A DC-DC converter for switching an input DC voltage according to a PWM control signal output from a PWM controller to output a high-voltage B + voltage to a high-voltage generating FBT, And a synchronization setting unit for making the frequency of the PWM control signal variable in synchronization with the frequency of the horizontal oscillation signal. The synchronous setting unit according to claim 1, wherein the synchronization setting unit is connected to the terminal C _T of the PWM controller, and repeats the operation of charging the constant current provided from the constant current source in the PWM controller and discharging the constant current by the electrification transistor inside the PWM controller A C _T capacitor for generating a sawtooth signal at a constant frequency; An R _T resistor connected to the R _T terminal of the PWM controller and adjusting the time constant of the C _T capacitor; A differential circuit section for differentiating a horizontal oscillation signal output from the horizontal oscillation circuit; And And a switching unit that is turned on during a positive period of the differential signal output from the differential circuit unit to discharge the charging voltage of the C _T capacitor to zero.
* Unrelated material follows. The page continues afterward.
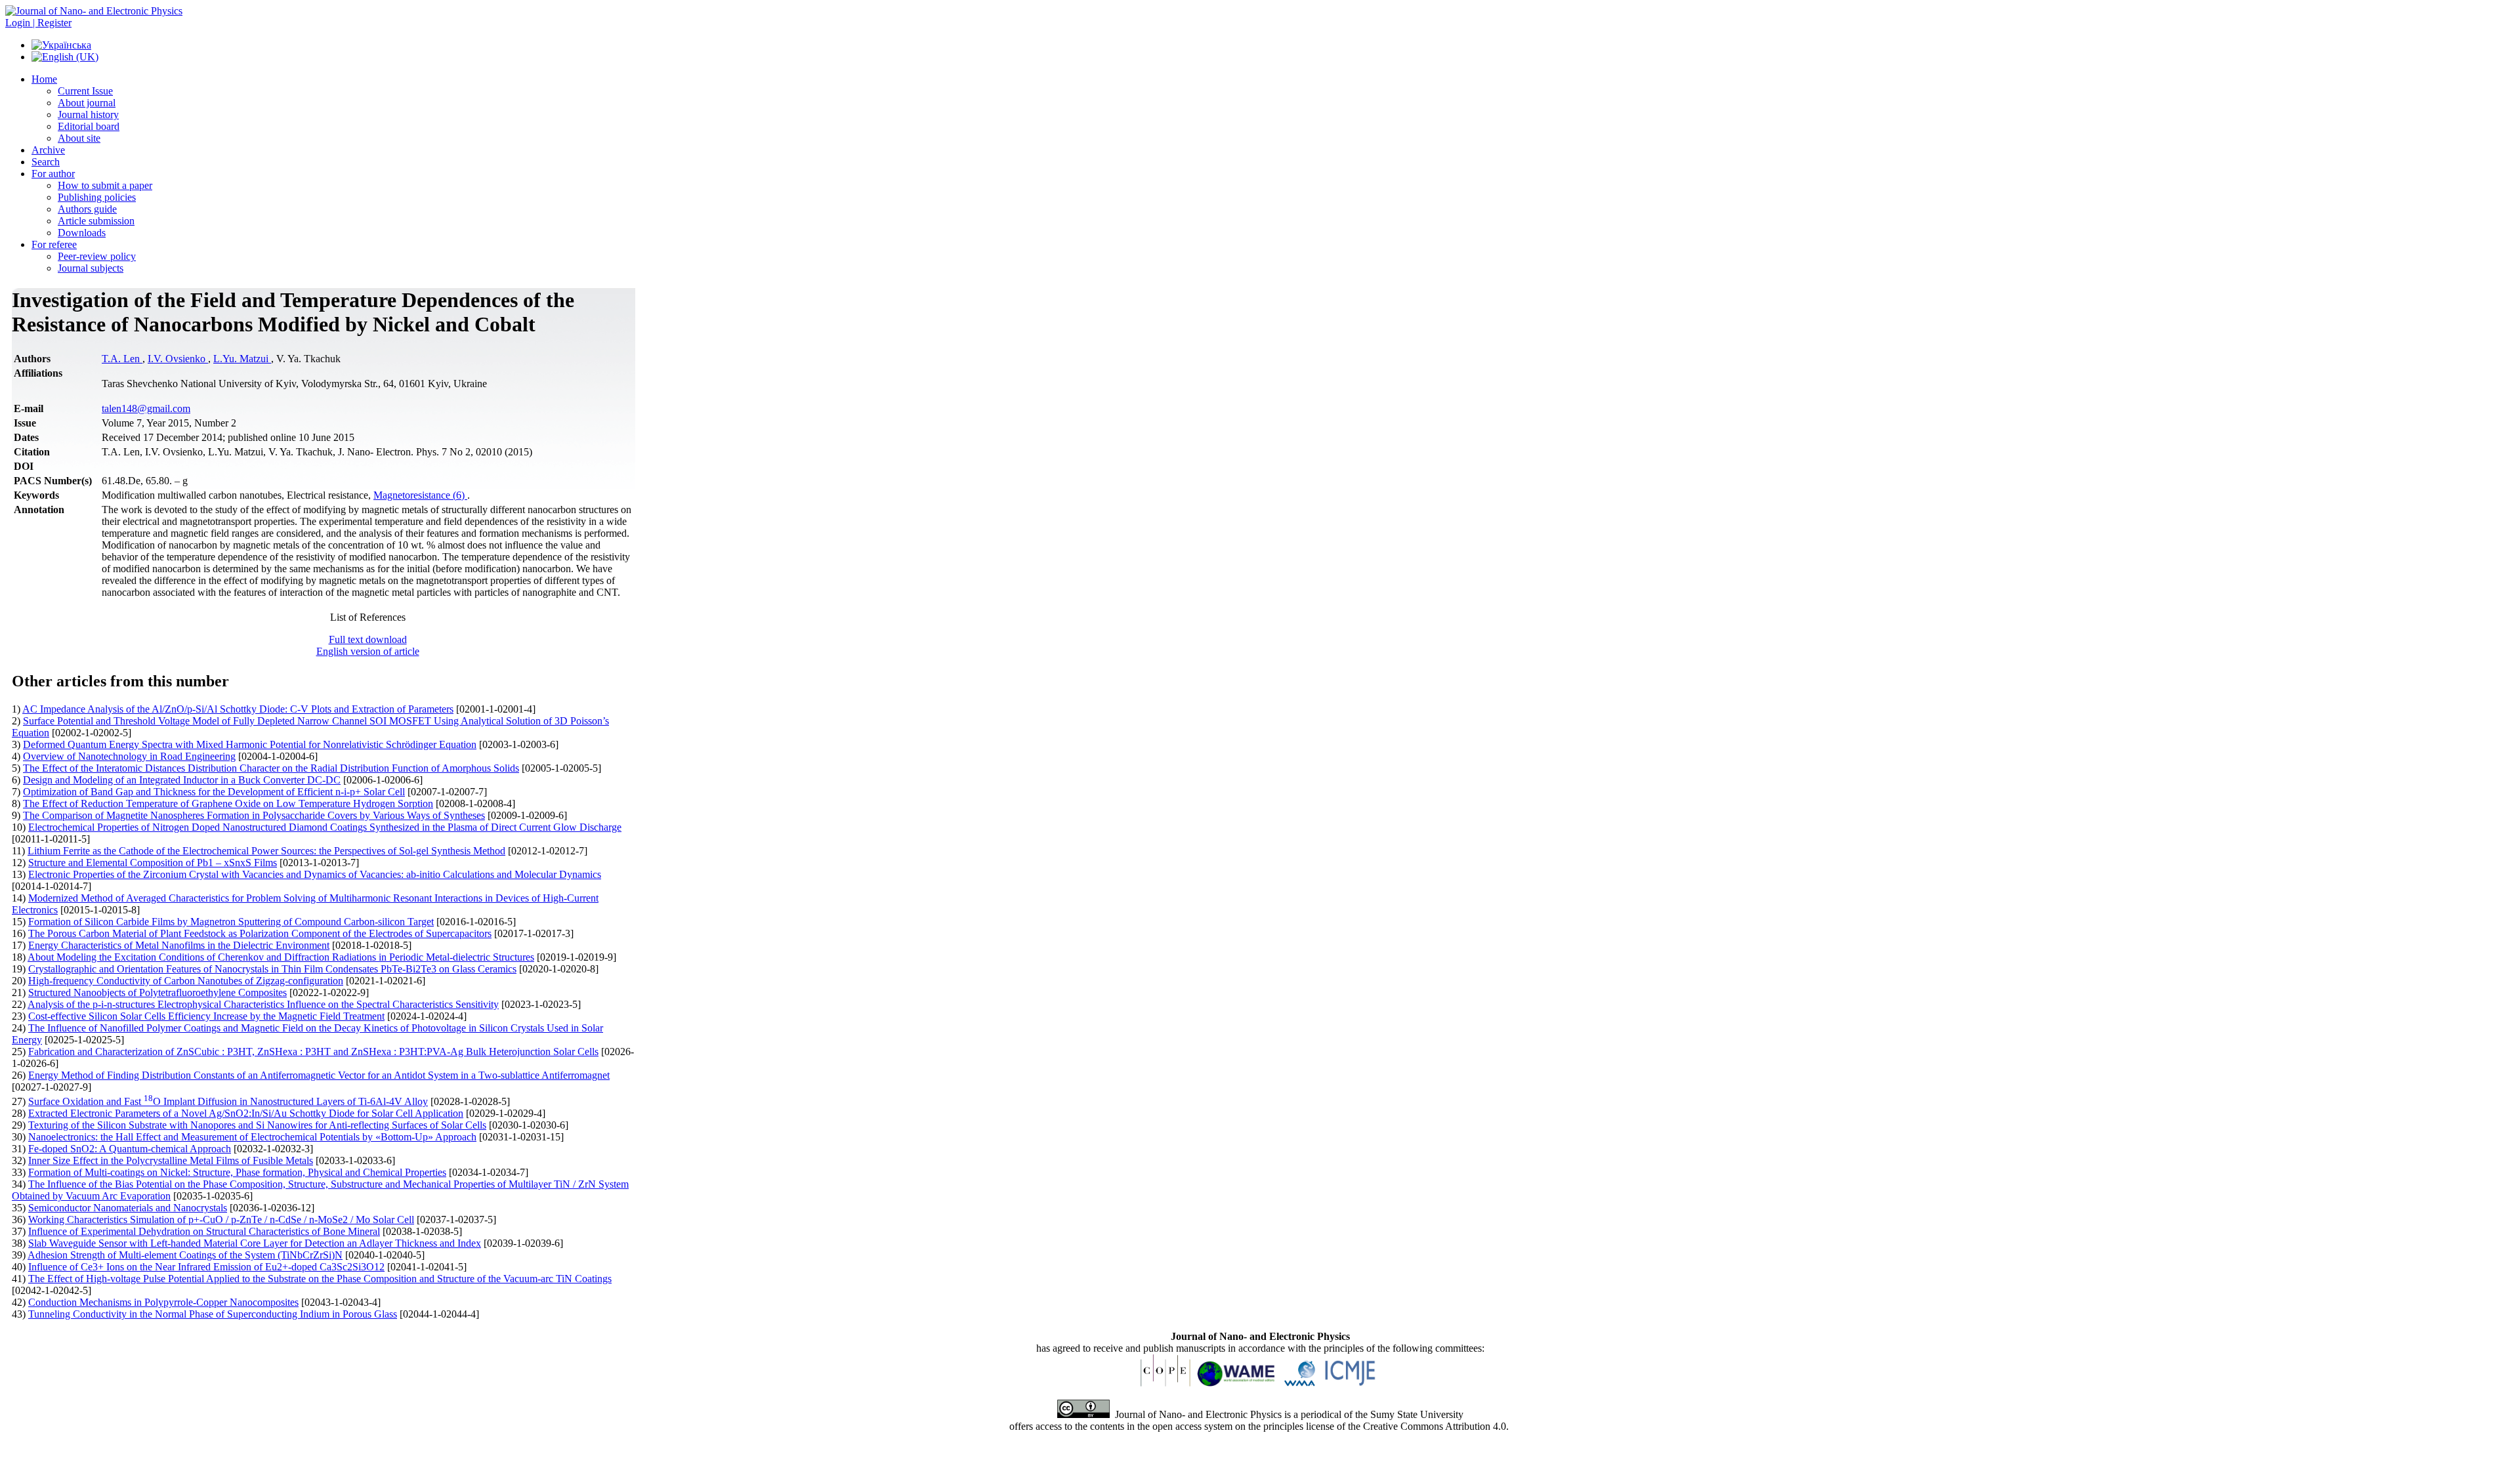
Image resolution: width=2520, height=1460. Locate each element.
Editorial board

The differential circuit according to claim 2, wherein the differential circuit section comprises a differential capacitor to which a horizontal oscillation signal of a square wave is input, and a differential resistor connected in series with the differential capacitor, The switching unit includes an NPN transistor having the emitter terminal connected to the ground terminal and the other terminal connected to the other terminal of the differential resistance, a cathode terminal connected to the collector terminal of the NPN transistor, and an anode terminal connected to the CT terminal of the PWM controller. DC converter according to claim 1, wherein the DC-DC converter is a DC-DC converter.